Title: Simulation and Performance Analysis of the Airborne DopplerScatt Concept for Simultaneous Measurements of Ocean Surface Currents and Winds
Presenting Author: Maxim Neumann
Organization: Jet Propulsion Laboratory
Co-Author(s): Dragana Perkovic-Martin

Abstract:
Ocean surface currents impact heat transport, surface momentum and gas fluxes, ocean productivity and marine biological communities, as well as have social impacts on shipping and disaster management. There is an intrinsic two-way coupling between ocean currents and surface winds and concurrent measurements of the two enable the understanding of the relevant air-sea interaction. The ability to simultaneously measure winds and currents would improve the accuracy of both individual measurements.

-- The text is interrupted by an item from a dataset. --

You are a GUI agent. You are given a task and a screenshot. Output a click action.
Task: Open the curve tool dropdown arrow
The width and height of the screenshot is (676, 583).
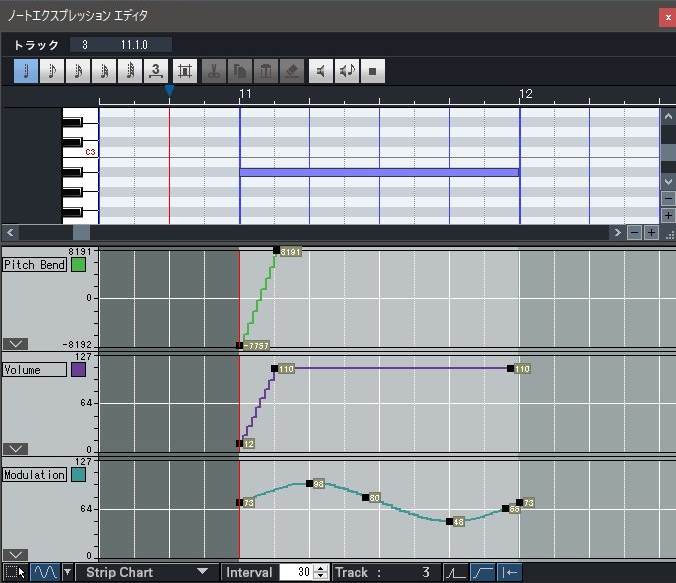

A novel Doppler scatterometer concept to measure these quantities simultaneously over a wide swath with high accuracy is being implemented through funding by NASA's Earth Science Technology Office (ESTO) Instrument Incubator Program (IIP). The Doppler scatterometer (DopplerScatt) is an airborne Ka-band spinning pencil-beam Doppler scatterometer instrument, currently in development at the Jet Propulsion Laboratory (JPL), Caltech. This project will demonstrate the first simultaneous measurments of ocean surface winds and currents that can be scaled to wide swath space-borne observations using a single cost-effective instrument. We will present the simulation and performance analysis results for the application of the airborne spinning Ka-band pencil-beam Doppler Scatterometer (DopplerScatt). As the results demonstrate, it is possible to achieve wide-swath ocean surface currents velocity accuracy well under 10 cm/s, and wind speed accuracy under 2 m/s (for wind speeds up to 20 m/s).